Pliskova had the momentum, but Barty had a terrific 13-2 record in three setters this year as well as far more athleticism and versatility. Pliskova sealed her fate when she muffed an easy forehand volley putaway to lose her serve and fall behind 2-0 in the deciding set. Serving for the championship at 5-3, Barty fought off a break point, smacked a 106 mph ace and watched Pliskova net an unforced backhand error.
After the riveting 6-3, 6-7, 6-3 victory, Barty covered her eyes with her hands and wept. She clambered into the stands where she hugged her boyfriend Garry Kissick, coach Craig Tyzzer and her trainer and physio. As Davenport noted, “More than any other player, Barty considers this a team sport.”
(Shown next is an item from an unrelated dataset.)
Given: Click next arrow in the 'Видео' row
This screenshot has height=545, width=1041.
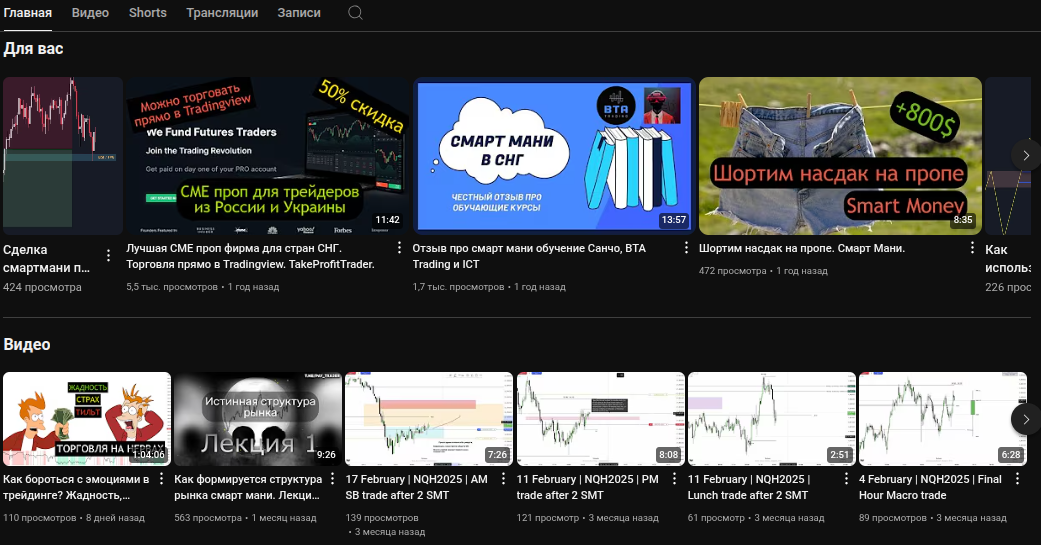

The plural pronouns “we” and “they” Barty often uses attest to that. Afterwards, she said, “It’s nice to be able to share some of these awesome moments with those that put so much time and energy into my career and allow me, encourage me, help me kind of work and figure out a plan and a way that they try and achieve our dreams.”
In the quote of the tournament, the humble Barty said, “I hope I made Evonne proud.”
Yes, you did, Ash! Not to mention your aboriginal heritage, all of Australia, and our sport.